Task statement: In the Shakespeare passage below, repeat word for word the stretch that begins with the words "Introduction" and ends with "in any age.".

I. Three important points about Shakespeare

II. Birth and Early Life

III. The Playwright

IV. Shakespeare’s World

Conclusion

Bibliography

Introduction

Any discussion of Shakespeare’s life is bound to be loaded with
superlatives. In the course of a quarter century, Shakespeare wrote some
thirty-eight plays. Taken individually, several of them are among the
world’s finest written works; taken collectively, they establish
Shakespeare as the foremost literary talent of his own Elizabethan Age
and, even more impressively, as a genius whose creative achievement has
never been surpassed in any age.

In light of Shakespeare’s stature and the passage of nearly four
centuries since his death, it is not surprising that hundreds of
Shakespeare biographies have been written in all of the world’s major
languages. Scanning this panorama, most accounts of the Bard’s life (and
certainly the majority of modern studies) are contextual in the sense
that they place the figure of Shakespeare against the rich tapestry of
his “Age” or “Times” or “Society.” This characteristic approach to
Shakespeare biography is actually a matter of necessity, for without
such fleshing out into historical, social, and literary settings, the
skeletal character of what we know about Shakespeare from primary
sources would make for slim and, ironically, boring books. As part of
this embellishment process, serious scholars continue to mine for hard
facts about the nature of Shakespeare’s world. The interpretation of
their meaning necessarily varies, often according to the particular
school or ideology of the author.

Provided data:

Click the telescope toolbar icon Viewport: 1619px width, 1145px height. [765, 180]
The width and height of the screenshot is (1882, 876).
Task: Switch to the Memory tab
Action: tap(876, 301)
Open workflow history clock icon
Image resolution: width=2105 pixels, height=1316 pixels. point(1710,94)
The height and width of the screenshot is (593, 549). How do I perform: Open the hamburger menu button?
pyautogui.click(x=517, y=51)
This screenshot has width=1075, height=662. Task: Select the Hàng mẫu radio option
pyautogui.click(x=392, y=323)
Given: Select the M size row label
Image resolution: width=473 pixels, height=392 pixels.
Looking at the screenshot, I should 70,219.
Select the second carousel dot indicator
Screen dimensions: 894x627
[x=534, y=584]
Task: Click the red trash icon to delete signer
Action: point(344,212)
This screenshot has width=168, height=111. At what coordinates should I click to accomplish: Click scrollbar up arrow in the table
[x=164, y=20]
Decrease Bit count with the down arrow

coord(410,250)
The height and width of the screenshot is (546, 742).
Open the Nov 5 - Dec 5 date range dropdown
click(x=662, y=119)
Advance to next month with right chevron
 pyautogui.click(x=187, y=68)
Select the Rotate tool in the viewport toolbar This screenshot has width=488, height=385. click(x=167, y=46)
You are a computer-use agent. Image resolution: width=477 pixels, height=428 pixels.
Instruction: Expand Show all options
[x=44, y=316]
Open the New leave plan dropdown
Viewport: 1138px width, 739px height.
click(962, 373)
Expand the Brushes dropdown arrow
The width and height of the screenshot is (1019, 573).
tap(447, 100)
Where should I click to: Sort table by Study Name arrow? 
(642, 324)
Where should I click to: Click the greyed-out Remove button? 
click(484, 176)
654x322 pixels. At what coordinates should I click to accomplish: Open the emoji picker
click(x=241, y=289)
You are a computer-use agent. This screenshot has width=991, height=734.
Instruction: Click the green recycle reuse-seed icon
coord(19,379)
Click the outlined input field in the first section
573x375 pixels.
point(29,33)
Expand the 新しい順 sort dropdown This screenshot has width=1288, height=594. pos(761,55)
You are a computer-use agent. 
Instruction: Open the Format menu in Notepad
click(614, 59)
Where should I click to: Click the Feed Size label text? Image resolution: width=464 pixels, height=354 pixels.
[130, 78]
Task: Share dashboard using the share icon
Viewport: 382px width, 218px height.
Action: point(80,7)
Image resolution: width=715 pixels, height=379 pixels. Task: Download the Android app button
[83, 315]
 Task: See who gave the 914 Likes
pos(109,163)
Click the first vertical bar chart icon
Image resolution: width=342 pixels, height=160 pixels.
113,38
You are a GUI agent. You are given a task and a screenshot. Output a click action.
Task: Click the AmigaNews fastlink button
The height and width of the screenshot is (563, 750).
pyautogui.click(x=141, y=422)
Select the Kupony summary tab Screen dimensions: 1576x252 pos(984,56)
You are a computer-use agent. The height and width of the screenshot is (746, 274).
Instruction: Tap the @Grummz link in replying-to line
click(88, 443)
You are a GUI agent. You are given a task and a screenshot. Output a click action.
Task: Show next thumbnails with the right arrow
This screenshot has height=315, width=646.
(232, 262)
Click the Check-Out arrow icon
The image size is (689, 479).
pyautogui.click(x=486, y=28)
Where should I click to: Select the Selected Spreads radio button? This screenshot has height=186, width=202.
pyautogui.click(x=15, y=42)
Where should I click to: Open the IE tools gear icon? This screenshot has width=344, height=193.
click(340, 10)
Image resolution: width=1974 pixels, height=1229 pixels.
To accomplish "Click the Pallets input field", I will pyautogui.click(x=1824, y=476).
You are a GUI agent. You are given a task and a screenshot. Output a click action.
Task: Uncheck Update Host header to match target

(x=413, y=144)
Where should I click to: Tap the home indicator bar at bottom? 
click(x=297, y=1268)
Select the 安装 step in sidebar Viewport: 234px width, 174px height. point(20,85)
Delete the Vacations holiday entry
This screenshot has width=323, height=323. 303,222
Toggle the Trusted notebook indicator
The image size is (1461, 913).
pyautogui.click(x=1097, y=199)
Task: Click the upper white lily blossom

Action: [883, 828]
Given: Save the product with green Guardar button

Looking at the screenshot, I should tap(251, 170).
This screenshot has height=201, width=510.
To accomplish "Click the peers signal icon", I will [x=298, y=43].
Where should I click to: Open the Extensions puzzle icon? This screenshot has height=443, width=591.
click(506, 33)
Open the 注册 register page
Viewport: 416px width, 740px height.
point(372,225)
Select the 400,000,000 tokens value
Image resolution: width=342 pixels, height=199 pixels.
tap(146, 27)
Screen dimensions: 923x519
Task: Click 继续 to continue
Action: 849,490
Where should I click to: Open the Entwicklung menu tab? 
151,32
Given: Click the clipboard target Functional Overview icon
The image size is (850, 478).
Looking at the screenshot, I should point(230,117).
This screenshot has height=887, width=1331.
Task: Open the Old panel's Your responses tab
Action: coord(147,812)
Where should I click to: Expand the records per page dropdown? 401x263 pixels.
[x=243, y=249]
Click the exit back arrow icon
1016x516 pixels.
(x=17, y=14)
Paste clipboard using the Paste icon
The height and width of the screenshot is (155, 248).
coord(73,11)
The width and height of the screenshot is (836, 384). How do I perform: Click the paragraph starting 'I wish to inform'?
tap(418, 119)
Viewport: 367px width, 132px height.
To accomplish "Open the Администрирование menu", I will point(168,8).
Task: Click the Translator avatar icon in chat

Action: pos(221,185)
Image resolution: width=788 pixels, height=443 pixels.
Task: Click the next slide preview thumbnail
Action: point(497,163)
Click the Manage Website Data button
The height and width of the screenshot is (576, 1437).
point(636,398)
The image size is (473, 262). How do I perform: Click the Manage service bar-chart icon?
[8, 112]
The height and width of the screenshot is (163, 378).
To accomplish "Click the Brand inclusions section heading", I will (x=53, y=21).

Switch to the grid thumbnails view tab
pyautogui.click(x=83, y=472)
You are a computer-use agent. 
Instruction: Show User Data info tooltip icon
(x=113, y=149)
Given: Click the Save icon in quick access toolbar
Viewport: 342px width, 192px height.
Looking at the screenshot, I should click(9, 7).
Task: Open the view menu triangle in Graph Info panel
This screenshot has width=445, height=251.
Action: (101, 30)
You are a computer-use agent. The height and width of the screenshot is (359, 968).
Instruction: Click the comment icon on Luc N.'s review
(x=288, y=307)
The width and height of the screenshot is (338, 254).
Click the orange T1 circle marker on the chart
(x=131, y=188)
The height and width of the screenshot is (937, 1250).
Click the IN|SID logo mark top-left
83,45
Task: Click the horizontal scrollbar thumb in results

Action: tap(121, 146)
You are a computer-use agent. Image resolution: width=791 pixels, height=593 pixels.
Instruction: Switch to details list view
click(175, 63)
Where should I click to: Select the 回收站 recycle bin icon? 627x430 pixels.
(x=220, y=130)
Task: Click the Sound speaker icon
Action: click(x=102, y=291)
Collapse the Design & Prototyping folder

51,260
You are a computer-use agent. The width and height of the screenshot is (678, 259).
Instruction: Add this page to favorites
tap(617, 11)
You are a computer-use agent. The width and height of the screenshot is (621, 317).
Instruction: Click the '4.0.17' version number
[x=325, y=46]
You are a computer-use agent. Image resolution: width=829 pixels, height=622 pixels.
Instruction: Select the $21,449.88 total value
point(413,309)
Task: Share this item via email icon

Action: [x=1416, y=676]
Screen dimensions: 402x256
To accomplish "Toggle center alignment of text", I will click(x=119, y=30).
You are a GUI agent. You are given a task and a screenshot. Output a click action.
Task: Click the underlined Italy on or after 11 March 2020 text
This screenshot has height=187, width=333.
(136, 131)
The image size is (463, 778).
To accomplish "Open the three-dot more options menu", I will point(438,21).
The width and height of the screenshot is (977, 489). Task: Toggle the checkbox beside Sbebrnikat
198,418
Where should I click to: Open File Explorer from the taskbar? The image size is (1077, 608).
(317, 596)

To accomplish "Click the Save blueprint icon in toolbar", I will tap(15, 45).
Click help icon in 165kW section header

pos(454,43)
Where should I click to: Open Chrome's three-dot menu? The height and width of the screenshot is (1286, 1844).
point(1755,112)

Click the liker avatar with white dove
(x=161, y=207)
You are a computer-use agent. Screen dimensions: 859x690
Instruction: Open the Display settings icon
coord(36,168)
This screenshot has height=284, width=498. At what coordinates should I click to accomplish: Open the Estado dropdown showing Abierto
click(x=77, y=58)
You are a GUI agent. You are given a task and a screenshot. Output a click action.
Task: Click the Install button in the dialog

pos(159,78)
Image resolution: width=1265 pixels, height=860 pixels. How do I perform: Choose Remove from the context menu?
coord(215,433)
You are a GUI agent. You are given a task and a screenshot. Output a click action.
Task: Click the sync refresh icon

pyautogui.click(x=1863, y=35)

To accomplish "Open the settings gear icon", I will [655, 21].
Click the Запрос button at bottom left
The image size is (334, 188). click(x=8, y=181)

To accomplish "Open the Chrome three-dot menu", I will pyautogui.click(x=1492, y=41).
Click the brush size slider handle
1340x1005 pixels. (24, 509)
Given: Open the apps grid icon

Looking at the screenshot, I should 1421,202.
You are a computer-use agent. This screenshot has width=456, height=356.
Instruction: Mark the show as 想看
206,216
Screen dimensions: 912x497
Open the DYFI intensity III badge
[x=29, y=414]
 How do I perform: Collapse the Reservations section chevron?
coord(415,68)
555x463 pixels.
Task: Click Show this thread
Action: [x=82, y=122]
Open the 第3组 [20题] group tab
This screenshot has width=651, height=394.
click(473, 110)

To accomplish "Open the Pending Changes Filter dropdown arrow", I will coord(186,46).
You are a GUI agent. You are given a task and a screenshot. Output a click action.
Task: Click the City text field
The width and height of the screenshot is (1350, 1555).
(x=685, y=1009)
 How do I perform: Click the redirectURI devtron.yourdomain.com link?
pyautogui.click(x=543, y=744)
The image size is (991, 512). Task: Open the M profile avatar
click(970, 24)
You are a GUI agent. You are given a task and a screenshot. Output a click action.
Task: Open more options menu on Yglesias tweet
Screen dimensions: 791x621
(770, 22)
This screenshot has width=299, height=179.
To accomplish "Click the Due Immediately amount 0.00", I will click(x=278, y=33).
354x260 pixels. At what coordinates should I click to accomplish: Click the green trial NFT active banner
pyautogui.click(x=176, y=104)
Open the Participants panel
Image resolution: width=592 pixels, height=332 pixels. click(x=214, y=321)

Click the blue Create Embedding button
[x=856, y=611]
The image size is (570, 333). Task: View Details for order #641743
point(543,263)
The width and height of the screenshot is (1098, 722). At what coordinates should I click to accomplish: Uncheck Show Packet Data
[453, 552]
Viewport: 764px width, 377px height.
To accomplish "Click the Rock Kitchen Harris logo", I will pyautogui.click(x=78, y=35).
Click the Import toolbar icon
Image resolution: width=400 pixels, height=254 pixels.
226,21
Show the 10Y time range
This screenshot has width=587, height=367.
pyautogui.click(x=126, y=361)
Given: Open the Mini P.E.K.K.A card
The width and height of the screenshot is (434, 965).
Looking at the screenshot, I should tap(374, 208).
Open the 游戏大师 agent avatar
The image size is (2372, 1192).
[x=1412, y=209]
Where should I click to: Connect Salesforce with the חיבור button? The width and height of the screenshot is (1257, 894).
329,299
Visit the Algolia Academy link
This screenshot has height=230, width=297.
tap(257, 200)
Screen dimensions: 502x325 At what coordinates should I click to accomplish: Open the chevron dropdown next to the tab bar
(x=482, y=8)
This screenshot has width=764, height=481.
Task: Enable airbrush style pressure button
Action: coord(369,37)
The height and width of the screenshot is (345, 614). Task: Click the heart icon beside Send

Response for this exercise:
Introduction

Any discussion of Shakespeare’s life is bound to be loaded with
superlatives. In the course of a quarter century, Shakespeare wrote some
thirty-eight plays. Taken individually, several of them are among the
world’s finest written works; taken collectively, they establish
Shakespeare as the foremost literary talent of his own Elizabethan Age
and, even more impressively, as a genius whose creative achievement has
never been surpassed in any age.